(Collected data entries)
══════════════════════════════
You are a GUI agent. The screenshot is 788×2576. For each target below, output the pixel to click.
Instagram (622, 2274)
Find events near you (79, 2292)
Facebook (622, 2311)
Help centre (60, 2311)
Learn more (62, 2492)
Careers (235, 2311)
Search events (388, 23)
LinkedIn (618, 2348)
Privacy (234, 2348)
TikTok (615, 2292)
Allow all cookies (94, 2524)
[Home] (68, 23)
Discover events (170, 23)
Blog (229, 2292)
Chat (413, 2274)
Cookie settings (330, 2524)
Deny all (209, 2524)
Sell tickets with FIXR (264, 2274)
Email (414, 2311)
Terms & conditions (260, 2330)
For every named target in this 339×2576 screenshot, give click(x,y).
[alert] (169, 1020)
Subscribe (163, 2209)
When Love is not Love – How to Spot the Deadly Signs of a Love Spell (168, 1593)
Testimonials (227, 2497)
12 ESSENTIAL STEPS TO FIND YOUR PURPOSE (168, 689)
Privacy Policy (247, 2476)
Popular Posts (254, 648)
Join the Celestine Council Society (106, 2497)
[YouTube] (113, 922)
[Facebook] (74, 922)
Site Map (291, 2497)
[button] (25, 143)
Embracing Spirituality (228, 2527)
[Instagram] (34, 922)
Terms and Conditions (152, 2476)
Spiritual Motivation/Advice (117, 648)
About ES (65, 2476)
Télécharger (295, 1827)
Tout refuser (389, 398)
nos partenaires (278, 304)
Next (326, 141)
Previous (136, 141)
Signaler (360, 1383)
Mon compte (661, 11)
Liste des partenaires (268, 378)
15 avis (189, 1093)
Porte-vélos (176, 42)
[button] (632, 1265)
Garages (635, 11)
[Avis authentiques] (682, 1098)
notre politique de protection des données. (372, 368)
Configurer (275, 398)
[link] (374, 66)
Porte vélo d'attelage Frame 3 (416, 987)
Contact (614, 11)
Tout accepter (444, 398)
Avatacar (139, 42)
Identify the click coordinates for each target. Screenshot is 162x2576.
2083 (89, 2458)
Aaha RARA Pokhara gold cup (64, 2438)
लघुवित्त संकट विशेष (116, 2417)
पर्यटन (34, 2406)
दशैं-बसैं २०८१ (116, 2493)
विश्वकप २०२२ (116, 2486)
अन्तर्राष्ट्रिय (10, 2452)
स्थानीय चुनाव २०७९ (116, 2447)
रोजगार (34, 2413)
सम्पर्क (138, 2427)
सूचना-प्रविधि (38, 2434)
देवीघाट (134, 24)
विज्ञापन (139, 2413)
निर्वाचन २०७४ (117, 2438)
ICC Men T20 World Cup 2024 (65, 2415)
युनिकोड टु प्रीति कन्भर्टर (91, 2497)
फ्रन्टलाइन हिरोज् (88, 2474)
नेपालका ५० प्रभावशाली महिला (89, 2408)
══════════════════════════════
▶ **Brief**
Output exactly, and only, the lines running from the one that contains "सूचना-प्रविधि (38, 2434)" through the last line of the entries above.

▶ **Task output**
सूचना-प्रविधि (38, 2434)
देवीघाट (134, 24)
विज्ञापन (139, 2413)
निर्वाचन २०७४ (117, 2438)
ICC Men T20 World Cup 2024 (65, 2415)
युनिकोड टु प्रीति कन्भर्टर (91, 2497)
फ्रन्टलाइन हिरोज् (88, 2474)
नेपालका ५० प्रभावशाली महिला (89, 2408)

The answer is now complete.